• EXTRACTED RECORDS:
===

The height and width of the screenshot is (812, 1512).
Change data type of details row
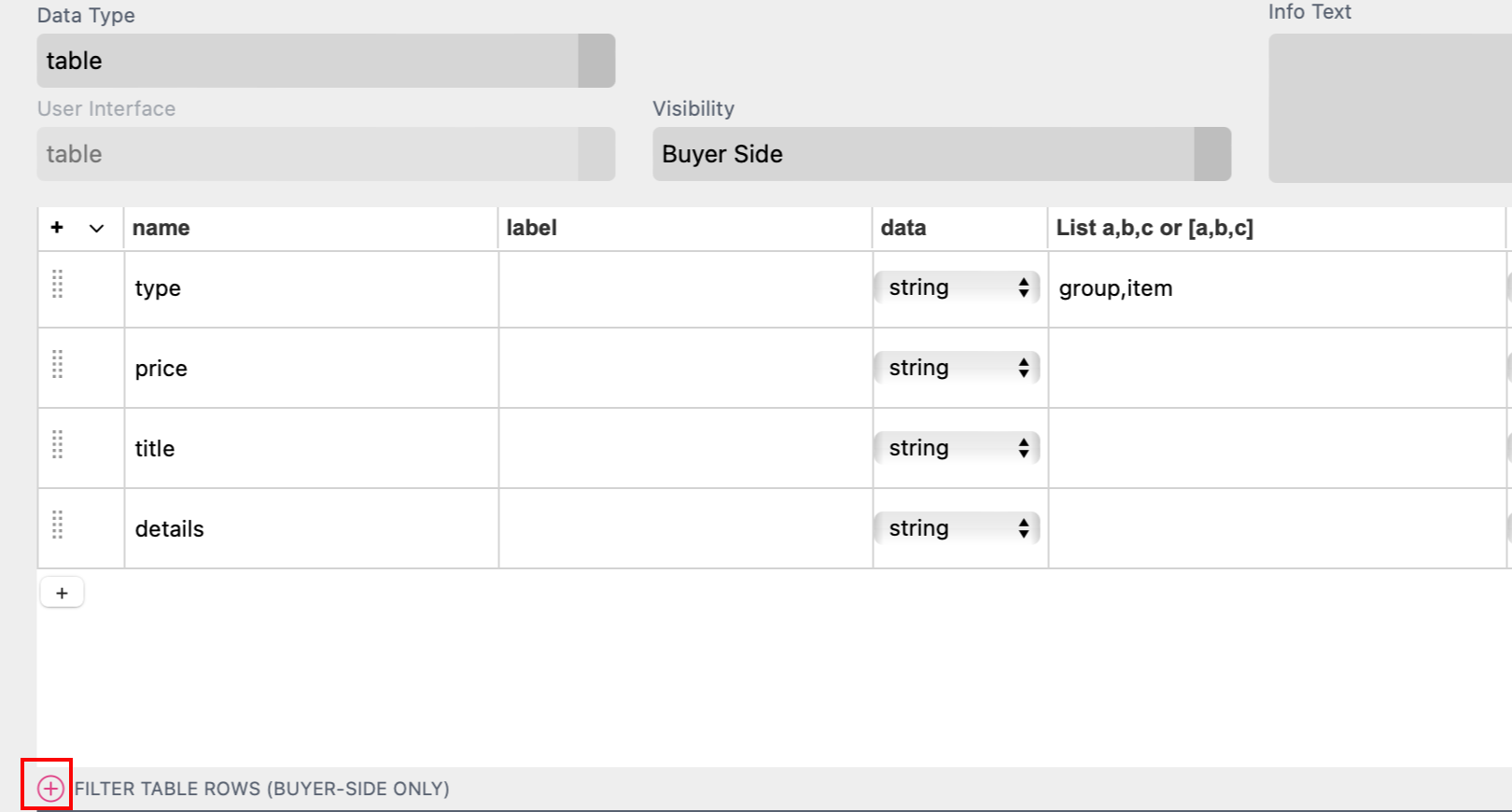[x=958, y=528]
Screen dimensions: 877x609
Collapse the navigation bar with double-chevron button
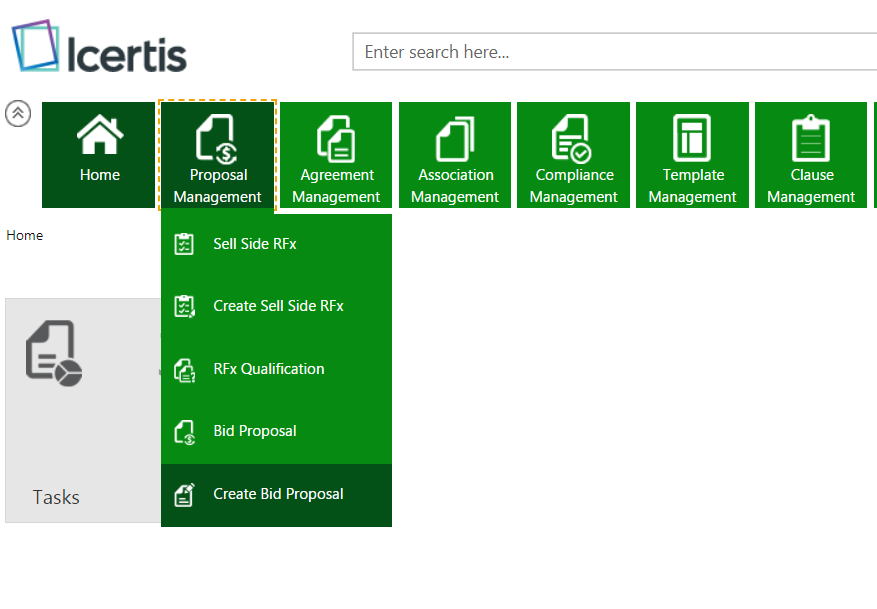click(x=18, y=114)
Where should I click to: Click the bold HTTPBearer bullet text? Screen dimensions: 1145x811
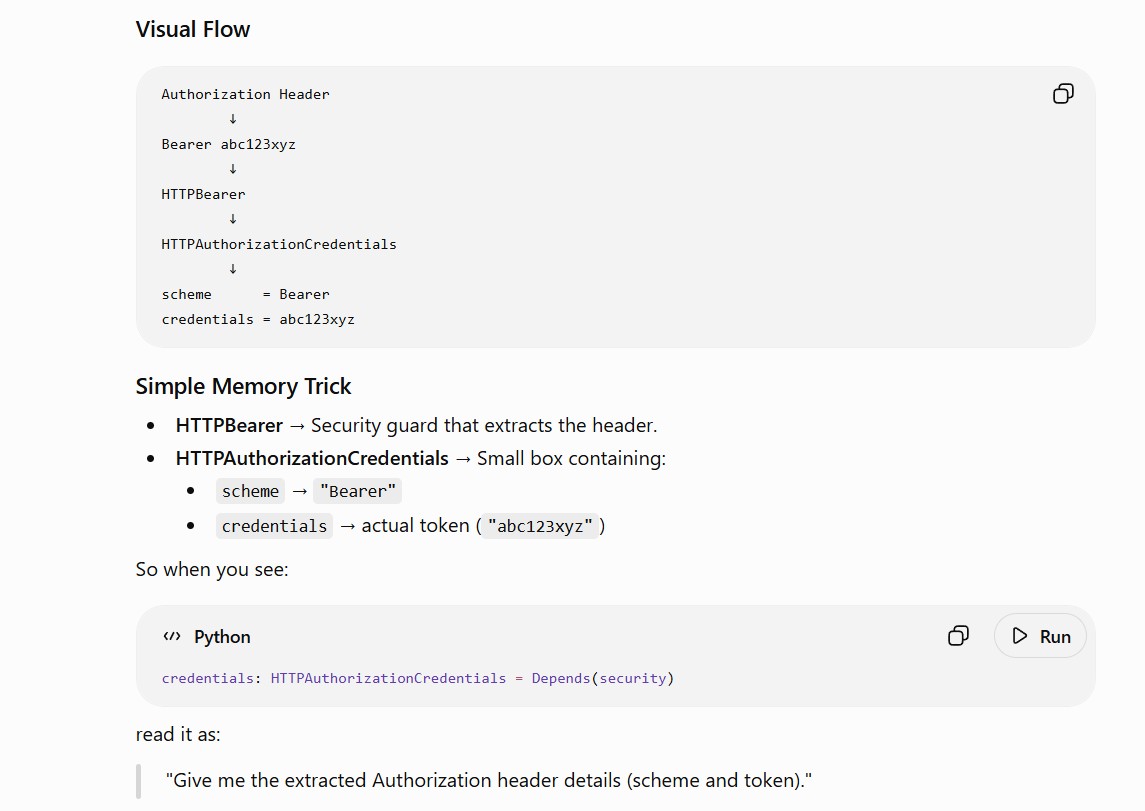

===

• REQUIRED WORK: Copy out exactly the lines between the line that contains "Change data type of details row" and the last line of the records, both ends included; leave out every picture.

• FINISHED EXERCISE:
Change data type of details row
[x=958, y=528]
Screen dimensions: 877x609
Collapse the navigation bar with double-chevron button
click(x=18, y=114)
Where should I click to: Click the bold HTTPBearer bullet text? Screen dimensions: 1145x811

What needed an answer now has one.